Hope it will help Linux user to EASILY connecting FortiGate IPSEC mobile VPN which is automaticaly created by Fortigate wizard. (FortiGate support TAC do not help on this problem, they do not know that there are differences between FortiClientVPN Windows and FortiClientVPN Linux)
Regards
Solution 5
Here is the link of forticlient download page. downlaod from here. Download .deb package and install it using
sudo dpkg -i <debfile name>
Comments
-
Thirumal over 1 year
I am trying to connect to the office VPN but it requires forticlient.

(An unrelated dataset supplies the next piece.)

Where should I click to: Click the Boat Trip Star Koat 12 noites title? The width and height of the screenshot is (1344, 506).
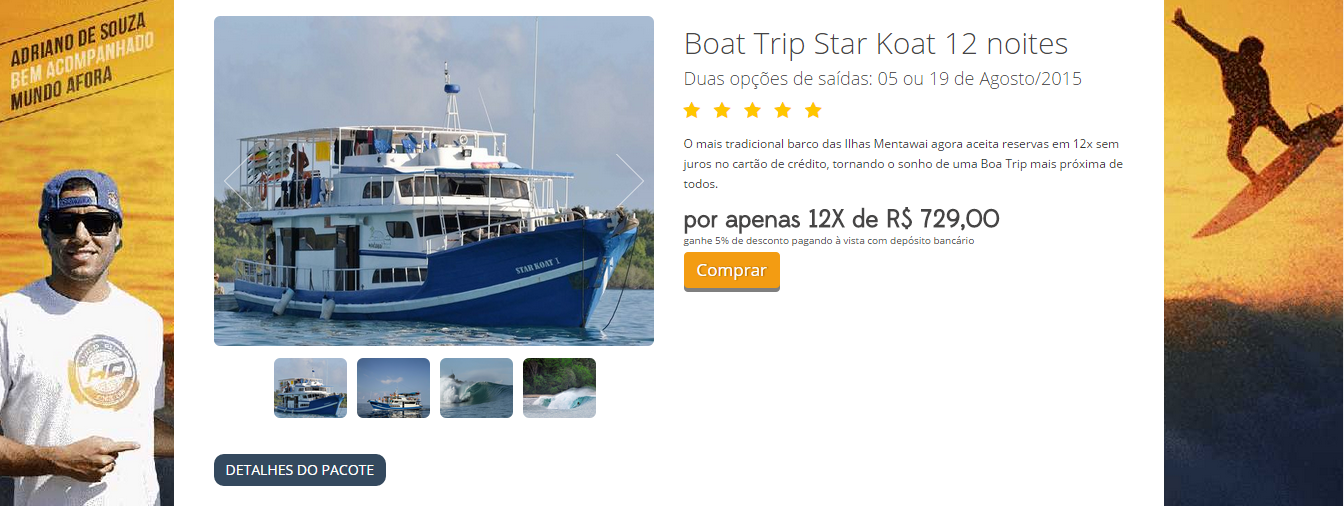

Not able to find a package for Ubuntu 20.04
-
xenoid almost 4 yearsThere is a .deb here. Doesn't work?
-
-
Thirumal almost 4 yearsIt is not working I tried many times
-
Thirumal almost 4 yearsIt has an option for only SSL-VPN.
-
Amos Folarin over 3 yearssudo dpkg -i FortiClientFullVPNInstaller_6.4.0.0851.deb ``` Selecting previously unselected package forticlient. (Reading database ... 241197 files and directories currently installed.) Preparing to unpack FortiClientFullVPNInstaller_6.4.0.0851.deb ... Unpacking forticlient (6.4.0.0851) ... dpkg: dependency problems prevent configuration of forticlient: forticlient depends on libappindicator1 (>> 0); however: Package libappindicator1 is not installed. forticlient depends on libgconf-2-4 (>> 0); however: Package libgconf-2-4 is not installed.```
-
goodfellow over 3 yearsIt is not working on 20.04
-
Darryl Williams over 3 yearsYou can fix dependency by sudo apt install -f
-
karan sharma almost 3 yearsThis works great, thanks
-
chesterman over 2 yearsAnd what would be Groud ID/Group Name. I don't see this in my forticlient on windows
-
Admin almost 2 yearsI'm trying to do this now - the vpnc create dialog does not allow me to input a password or a group password - the fields are greyed out. Is there a reason for this?